[Intel Gaudi] #1. Introduction

In this blog series, we thoroughly evaluate Intel's AI accelerator, the Gaudi series, focusing on its performance, features, and usability.

Taesu Kim

Nov 21, 2024

Contents

Disclaimer Introduction Intel Gaudi-2 Hardware Overall Hardware Design Interesting Design Choices Software Stack for Intel Gaudi Series SynapseAI Software Suite Graph Compiler and the PyTorch Runtime Custom Kernel Support with TPC LLM Serving Framework for Intel Gaudi Series vLLM for Intel Gaudi Series Overview of Current Performance What’s Next?

Disclaimer

⚠️

This blog series is being written independently, without any input or influence from Intel. Our objective is to provide an unbiased evaluation by discussing both the strengths and the limitations of the Gaudi-2 accelerator as a third-party user. Really.

Introduction

At SqueezeBits, our mission is to make AI both efficient and accessible. Achieving efficiency in AI typically involves two primary approaches: optimizing models or leveraging advanced hardware to accelerate workloads. Our approach focuses on hardware-software co-optimization, applying techniques such as quantization and pruning in ways that align with the hardware's capabilities. In addition, we develop device-specific kernels and optimizations to accelerate AI models, fully leveraging the specifications of the target hardware.

This strategy has expanded with additional approaches, becoming particularly critical in the era of Large Language Models (LLMs). As LLM-based services advance, the demand for performance optimization has grown, driven by the need to reduce serving costs. At the same time, maintaining the integrity of the model presents a parallel challenge, as preserving the model unchanged is essential for ensuring the safety and reliability of the service. Addressing these challenges requires two key initiatives: improving serving frameworks to handle dynamic workloads more efficiently and leveraging specialized hardware designed to meet the unique requirements of LLMs.

Among the noteworthy hardware solutions for LLM serving is Intel’s Gaudi series, purpose-built accelerators for AI workloads. The Gaudi-2 accelerator has been accessible through the Intel Developer Cloud for some time, and the recently launched Gaudi-3 marks Intel’s next step in the AI accelerator market. Gaudi-3 is now also available via Intel Developer Cloud, and IBM has announced its first on-premise cloud deployment of this cutting-edge hardware.

We’ve been deeply involved in evaluating and developing an LLM serving framework for Gaudi-2. Our journey with Gaudi-2 has taken us from a basic implementation of vLLM for Gaudi-2 to its current state, where we have observed several orders of magnitude in throughput improvement. With support for the Gaudi series recently integrated into the main vLLM repository, we believe now is the perfect time to share our experiences with Gaudi-2 and its performance in LLM inference.
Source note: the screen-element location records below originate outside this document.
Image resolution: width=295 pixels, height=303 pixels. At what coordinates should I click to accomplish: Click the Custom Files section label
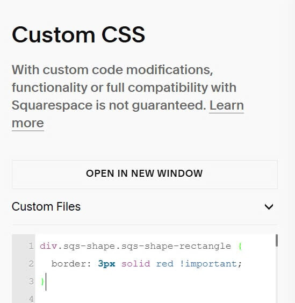46,207
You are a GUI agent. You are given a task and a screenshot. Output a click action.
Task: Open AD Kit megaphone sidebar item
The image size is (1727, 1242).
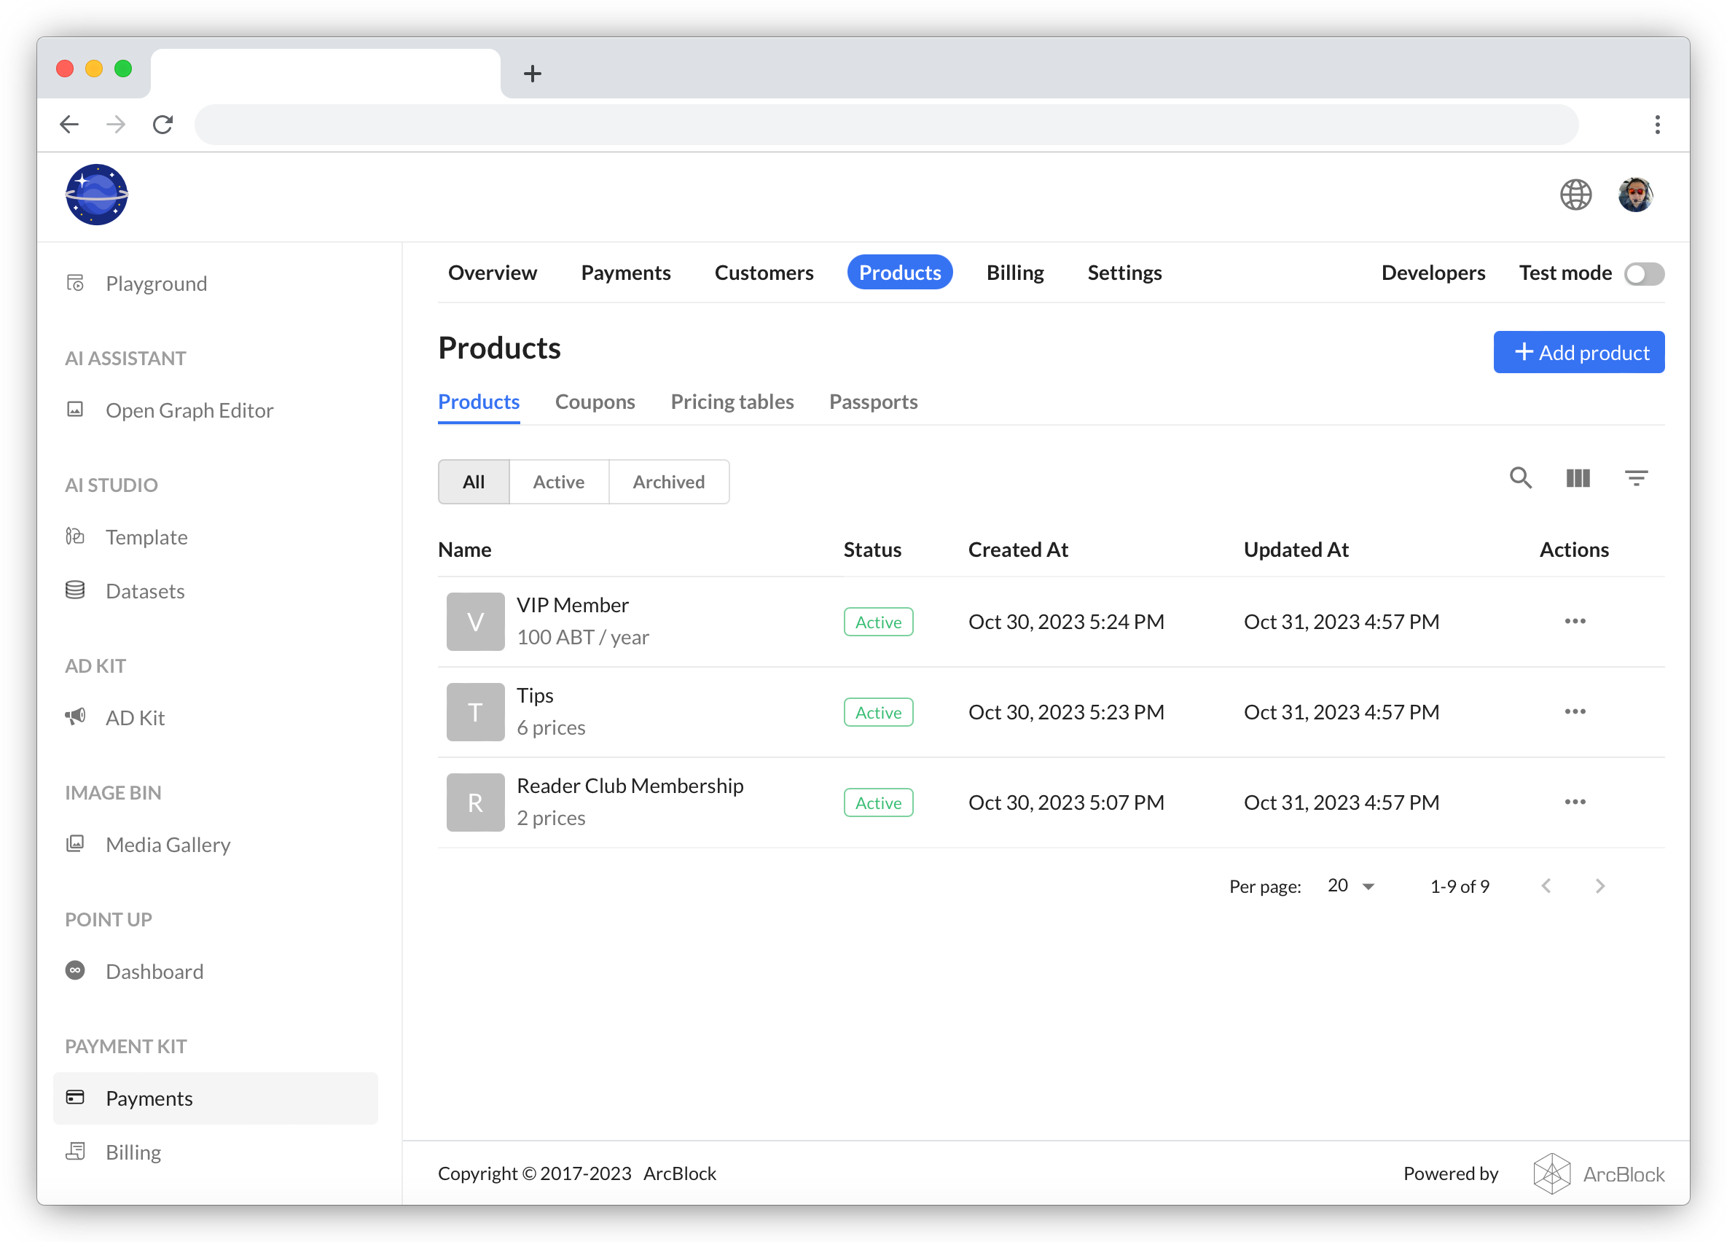pyautogui.click(x=135, y=717)
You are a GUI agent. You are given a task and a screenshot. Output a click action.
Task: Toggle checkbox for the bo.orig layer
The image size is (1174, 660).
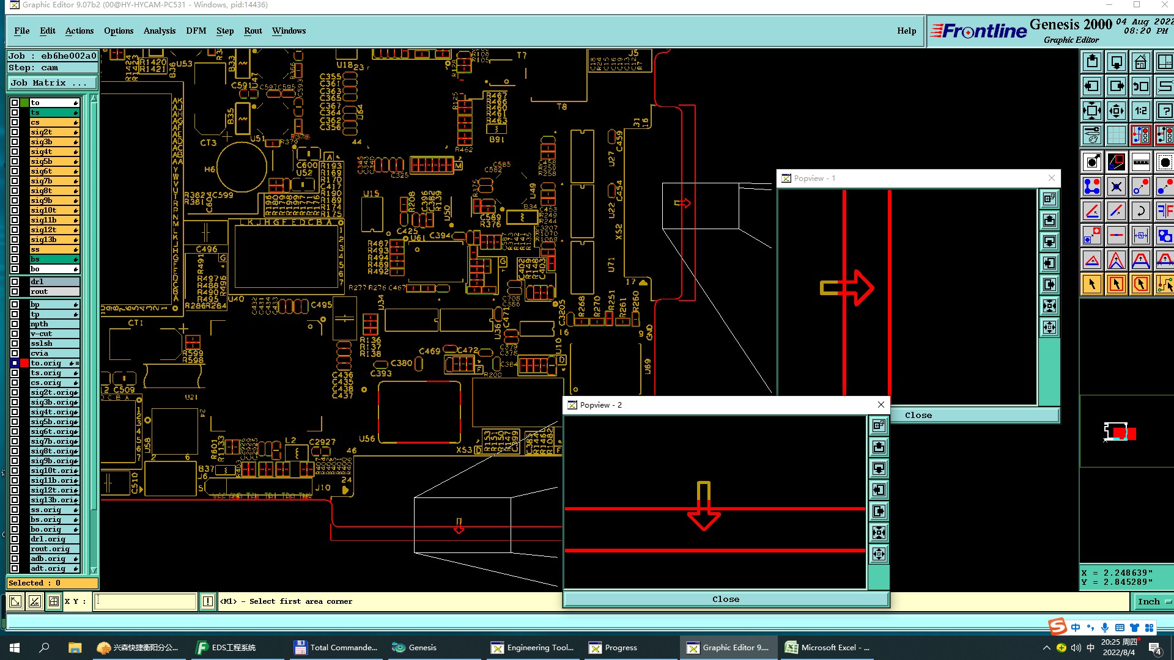coord(15,529)
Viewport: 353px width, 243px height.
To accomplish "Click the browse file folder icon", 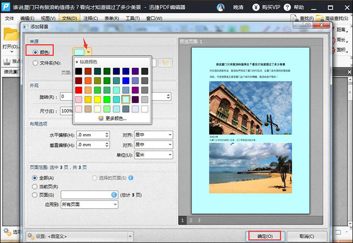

In this upcoming blog series, we will present in-depth benchmarks of vLLM on Gaudi-2 and share our hands-on experience implementing specific features on this accelerator. We hope this series offers valuable insights to those interested in exploring Gaudi-2, providing a glimpse into its performance and the user experience it delivers. In this post, we’ll focus on the fundamentals of Gaudi-2 and examine its overall LLM serving performance using vLLM.

Intel Gaudi-2 Hardware

Figure 1. Gaudi-2 Processor High-level Architecture (source)

Overall Hardware Design

The Intel Gaudi-2 is a dedicated AI accelerator designed to handle both AI training and inference tasks. It features two Matrix Multiplication Engines (MMEs) and 24 Tensor Processor Cores (TPCs), which work together to accelerate matrix multiplication and other non-matrix operations. Each Gaudi-2 card comes equipped with 96GB of HBM2E memory, offering more capacity and higher memory bandwidth—up to 2.46TB/s—compared to competitors such as NVIDIA’s A100-80GB. With its dedicated MMEs for matrix operations and superior memory bandwidth, Gaudi-2 achieves peak performance exceeding 400 TFLOPS on BF16 precision.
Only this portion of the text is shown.